在2013年欧洲肝病学会(European Association for the Study of the Liver,EASL)主办的国际肝病大会(the International Liver Congress,ILC)上,一项2期随机研究发现,无干扰素和利巴韦林的三联方案——DCV+ASV+BMS-791325有较高的丙型肝炎病毒(HCV)治愈率和安全性。

        这项研究共招募66例患者,研究人员将初治的HCV GT1,非肝硬化患者(n=32)以1:1的比例随机分配,接受DCV 60mg qd,ASV 200mg bid,和BMS-791325 75mg,为期24周(组1)或12周(2组)。另外34例患者被随机分配接受DCV, ASV和BMS-791325 150mg bid分别治疗24周(组3)或12周(组4)。主要终点是12周治疗后HCV RNA<25 IU/ml(SVR12)。提交组1(SVR12),组2(SVR24),组3(SVR4),组4(SVR4)和(SVR12)的安全性和SVR数据。

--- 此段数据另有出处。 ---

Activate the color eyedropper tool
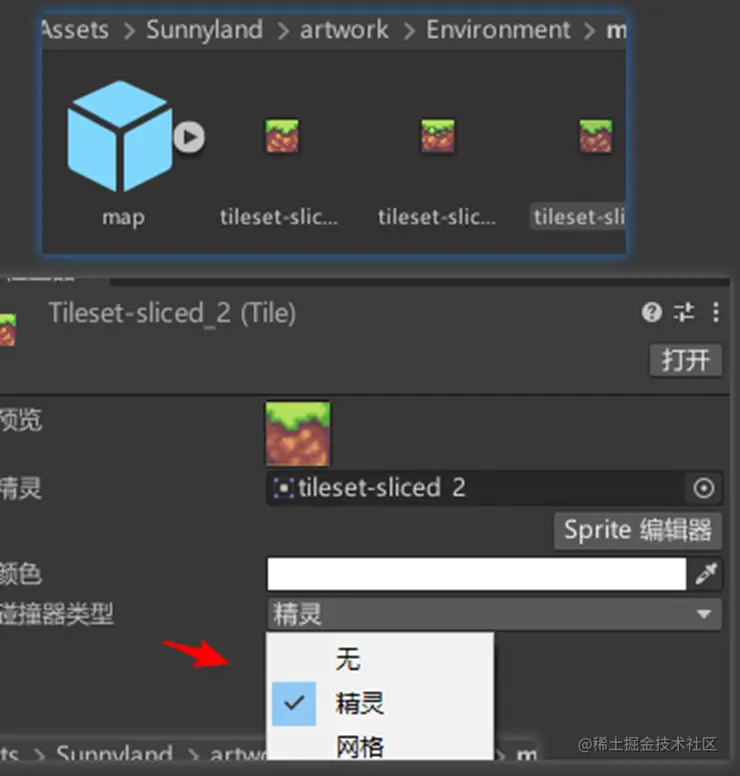Viewport: 740px width, 776px height. point(706,574)
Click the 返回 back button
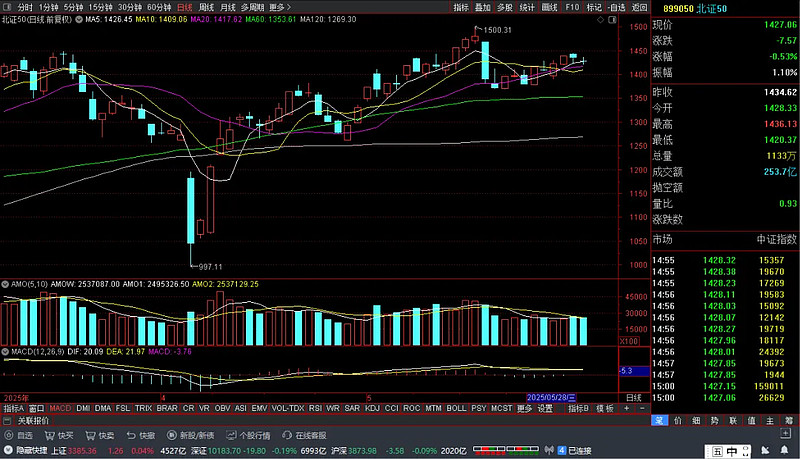The image size is (800, 459). (638, 7)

        受试者主要是GT1a型(74%),白人(79%),IL28B-非CC(70%)。在第4周时,66例中有64例的HCV RNA<25 IU/ml。中期分析中发现,治疗12周和24周的病毒学应答无明显差异。总的来说,92%的病人获得了SVR4(46/50),94%的病人获得了SVR12(30/32),94%的获得了SVR24(15/16)。服用BMS-791325 150mg的患者有3例失败(组3-4)(2例病毒学突破,1例复发)。没有患者因对DCV + ASV + BMS-791325相关的不良事件(AES)停止治疗。最常见的不良事件(≥10%)是头痛,乏力,和胃肠道反应。两个严重不良事件的报道,都与DCV + ASV + BMS-791325无关。没有肝毒性或血清ALT/AST或胆红素升高的报告。

       在对初治GT1患者的治疗中发现,DCV+ASV+BMS-791325获得了很高的SVR4,SVR12和SVR24率。该方案的耐受性良好,没有明显的安全性问题。目前进行的扩展研究是为了更好的确定该方案的有效性和安全性。

论文摘要:

Interim analysis of an interferon (ifn)- and ribavirin (rbv)-free regimen of daclatasvir (dcv), asunaprevir (asv), and bms-791325 in treatment-naive, hepatitis c virus genotype 1-infected patients

Background and Aims: The IFN- and RBV-free regimen of DCV(NS5A inhibitor), ASV (protease inhibitor) and BMS-791325 (nonnucleoside NS5B inhibitor, 75mg BID) for 24 or 12 weeks was well tolerated and achieved SVR4 and SVR12 >90% in treatment-naive,hepatitis C virus (HCV) genotype (GT) 1 patients. We present safety and SVR following 24 or 12 weeks of this treatment using two BMS-791325 doses (75 vs 150mg BID).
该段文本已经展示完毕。